## TASK PROMPT:
Your reply should hold only the lines from the records below where "agent" occurs.

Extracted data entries
=== Begin Enclosure ===

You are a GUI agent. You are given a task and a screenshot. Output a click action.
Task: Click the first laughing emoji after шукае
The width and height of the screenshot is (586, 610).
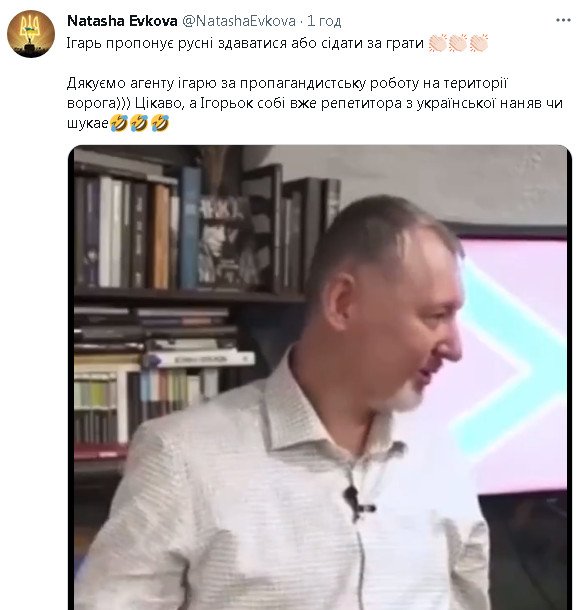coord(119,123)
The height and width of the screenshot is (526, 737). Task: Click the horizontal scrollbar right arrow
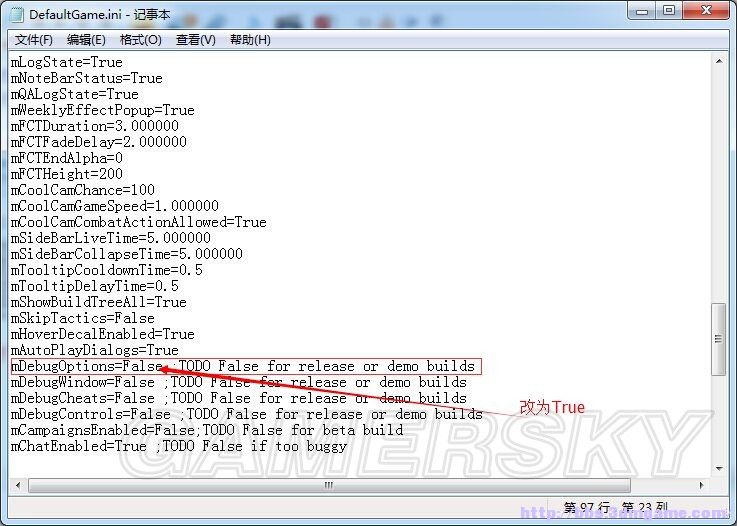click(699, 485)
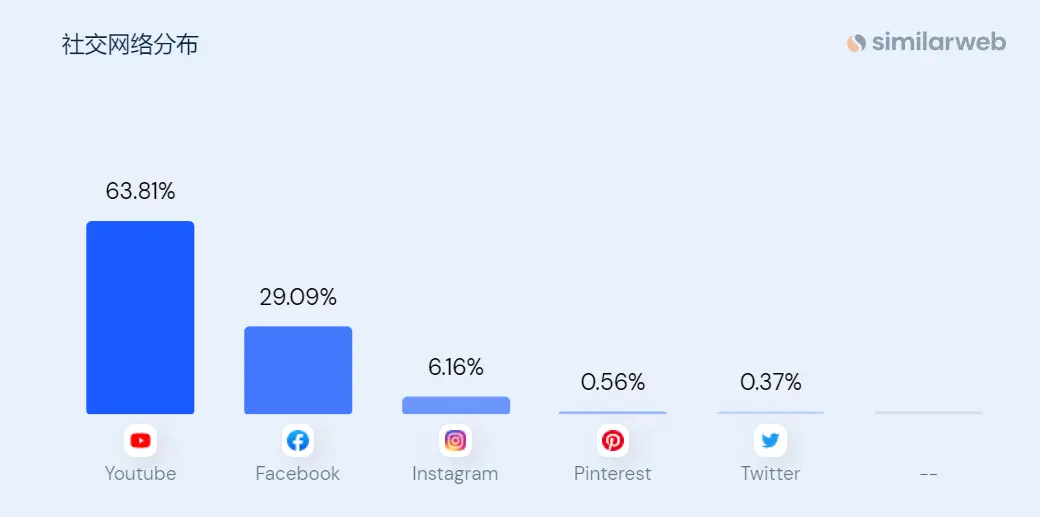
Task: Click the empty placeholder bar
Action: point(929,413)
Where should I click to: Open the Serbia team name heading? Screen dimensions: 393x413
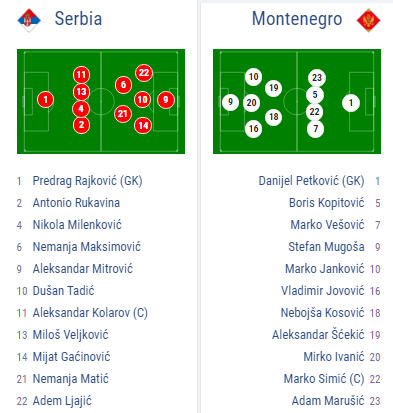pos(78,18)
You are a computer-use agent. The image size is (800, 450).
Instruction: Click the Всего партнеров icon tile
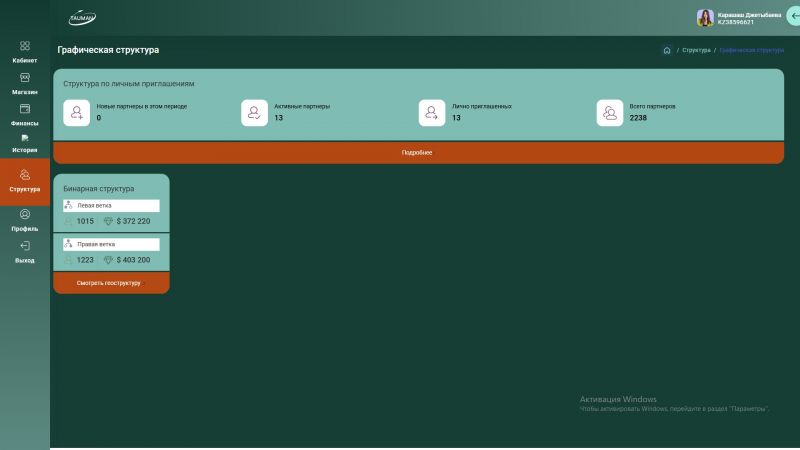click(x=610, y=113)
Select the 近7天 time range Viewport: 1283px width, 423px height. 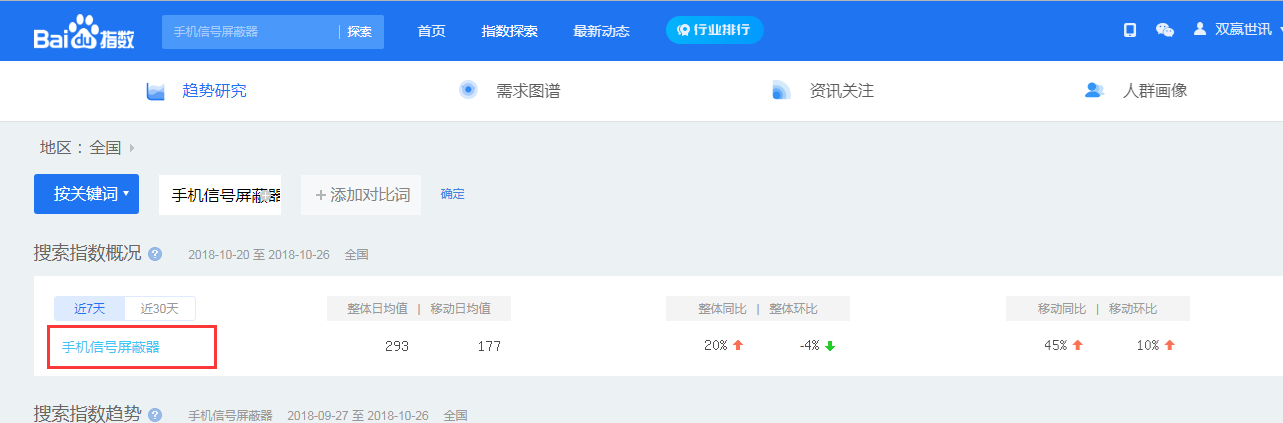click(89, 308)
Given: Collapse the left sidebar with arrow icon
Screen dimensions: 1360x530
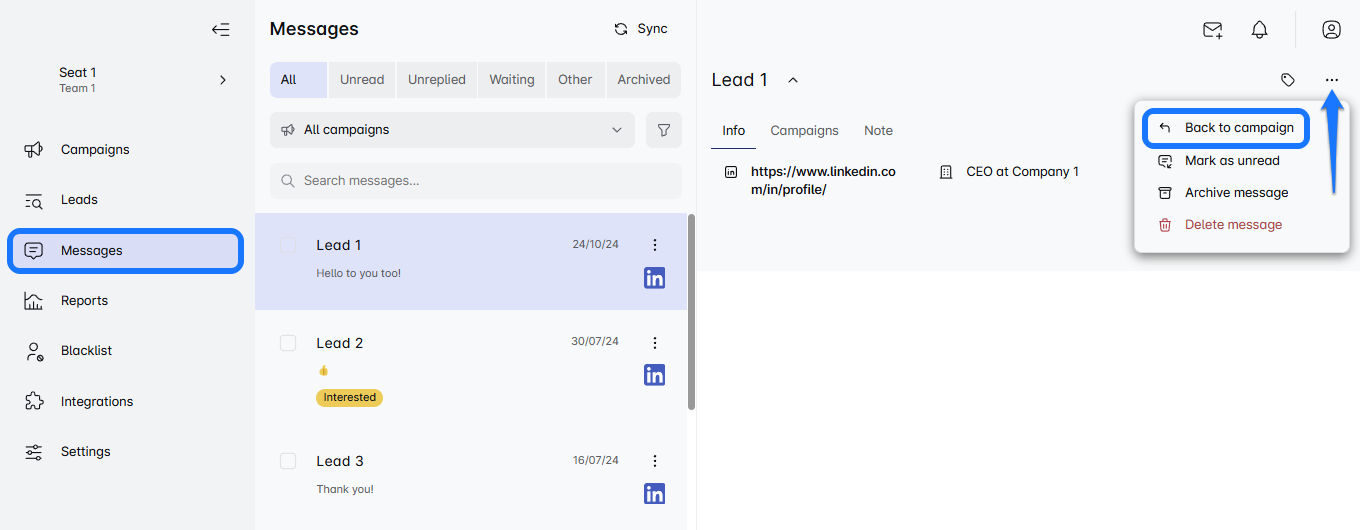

=== End Enclosure ===

## OUTPUT OF THE TASK:
You are a GUI agent. You are given a task and a screenshot. Output a click action.
You are a computer-use agent. The image size is (800, 450).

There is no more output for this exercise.